Yungblud has opened up about people’s misconceptions about him and the treatment he has received online because of this.
The Doncaster rock star was talking to NME for this week’s Big Read cover story, which arrives ahead of his self-titled third album, slated for release on September 2.
In the interview, the musician – whose real name is Dominic Harrison – spoke about the misconceptions people have of him. “I think I’ve been painted with a brush,” he told NME. “So much of what has been said about me has come from a manipulated truth that has blown up on Twitter. I’ve always provided answers for people – and I don’t want to do that anymore.”
He continued to list some of the inaccuracies that people believed to be true about him. “Remember when everyone came after me, saying I appropriated the working class? Or when they said I was a queer-baiter? That’s not true; that’s just someone else’s opinion of what I am. It’s like, ‘How dare you question my sexuality on the internet?’ [Harrison came out as pansexual in December 2020].”

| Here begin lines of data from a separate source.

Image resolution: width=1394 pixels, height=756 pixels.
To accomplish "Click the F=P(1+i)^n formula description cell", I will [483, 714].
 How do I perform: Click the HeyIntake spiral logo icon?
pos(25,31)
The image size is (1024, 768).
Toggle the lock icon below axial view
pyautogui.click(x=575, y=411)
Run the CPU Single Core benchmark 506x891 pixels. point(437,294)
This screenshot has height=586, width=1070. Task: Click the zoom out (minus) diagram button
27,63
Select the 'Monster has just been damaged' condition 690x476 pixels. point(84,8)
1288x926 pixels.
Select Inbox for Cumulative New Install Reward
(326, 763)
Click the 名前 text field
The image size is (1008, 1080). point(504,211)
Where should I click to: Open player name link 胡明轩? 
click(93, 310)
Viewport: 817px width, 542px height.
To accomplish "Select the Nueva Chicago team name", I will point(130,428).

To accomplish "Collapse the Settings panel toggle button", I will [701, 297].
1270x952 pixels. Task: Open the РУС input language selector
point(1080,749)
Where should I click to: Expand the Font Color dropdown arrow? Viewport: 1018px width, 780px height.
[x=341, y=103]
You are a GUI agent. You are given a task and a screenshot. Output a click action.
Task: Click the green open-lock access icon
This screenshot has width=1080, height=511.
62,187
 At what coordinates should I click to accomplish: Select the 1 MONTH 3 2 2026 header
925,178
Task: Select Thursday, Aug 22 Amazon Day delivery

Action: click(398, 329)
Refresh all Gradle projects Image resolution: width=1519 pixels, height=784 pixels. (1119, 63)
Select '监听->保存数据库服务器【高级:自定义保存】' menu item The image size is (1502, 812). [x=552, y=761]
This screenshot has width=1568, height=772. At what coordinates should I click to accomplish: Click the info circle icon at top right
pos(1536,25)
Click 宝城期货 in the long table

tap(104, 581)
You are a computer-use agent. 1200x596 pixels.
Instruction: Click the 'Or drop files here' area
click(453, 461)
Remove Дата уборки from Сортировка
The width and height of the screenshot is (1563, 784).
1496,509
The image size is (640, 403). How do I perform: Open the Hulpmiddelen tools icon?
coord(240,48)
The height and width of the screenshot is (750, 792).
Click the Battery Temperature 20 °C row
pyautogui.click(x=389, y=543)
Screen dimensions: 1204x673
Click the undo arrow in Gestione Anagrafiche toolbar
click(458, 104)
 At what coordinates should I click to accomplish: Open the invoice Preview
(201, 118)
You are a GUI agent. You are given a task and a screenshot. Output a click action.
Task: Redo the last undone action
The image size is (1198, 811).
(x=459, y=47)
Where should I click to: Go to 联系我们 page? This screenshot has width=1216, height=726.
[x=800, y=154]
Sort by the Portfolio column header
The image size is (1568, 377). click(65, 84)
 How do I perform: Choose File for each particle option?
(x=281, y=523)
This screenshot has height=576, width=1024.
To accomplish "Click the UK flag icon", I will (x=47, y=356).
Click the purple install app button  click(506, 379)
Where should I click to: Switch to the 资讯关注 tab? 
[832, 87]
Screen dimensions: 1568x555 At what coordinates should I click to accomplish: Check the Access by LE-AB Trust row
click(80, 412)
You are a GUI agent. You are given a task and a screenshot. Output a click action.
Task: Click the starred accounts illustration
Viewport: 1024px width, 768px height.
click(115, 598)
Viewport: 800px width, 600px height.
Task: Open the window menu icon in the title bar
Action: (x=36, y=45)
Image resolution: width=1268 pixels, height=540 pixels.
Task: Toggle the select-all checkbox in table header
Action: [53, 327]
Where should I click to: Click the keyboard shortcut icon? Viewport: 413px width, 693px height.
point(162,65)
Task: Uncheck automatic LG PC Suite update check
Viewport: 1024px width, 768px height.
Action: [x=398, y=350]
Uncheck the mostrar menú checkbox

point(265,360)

The star added that he has since started to see opportunities to learn in others’ criticisms and scepticism, and is more assured of his artistic worth. “I know what I have to say is from a place of truth,” he explained.
Check out the full Big Read cover interview with Yungblud here, where he talks about working with WILLOW, the advice Ozzy Osbourne gave him, the misconceptions people have about him, and shares insight into his new album.
Yungblud announced his third record last month (May 17) and explained he had named it after his stage moniker “because nothing in my life has ever made more sense”.
“Everything up to this moment has been a complete explosion of uncensored expression, where I just told the truth and sang about what I felt in that exact moment,” he wrote on Instagram.
“The difference here is that I have thought and felt this record so deeply. I went to a part of myself that I didn’t know was there. I studied it, I bathed in the emotion, tried to solve the equation and come up with an answer (at least for now) from love to pain, adoration to abandonment, laughter to betrayal.”
Meanwhile, the artist received praise from another musical icon earlier this year when The Rolling Stones’ Mick Jagger credited him and Machine Gun Kelly with bringing “life” to modern rock. “In rock music you need energy and there have not been a lot of new rock singers around. Now there are a few,” Jagger said in a recent interview on Swedish radio.
“You have Yungblud and Machine Gun Kelly. That kind of post-punk vibe makes me think there is still a bit of life in rock and roll.”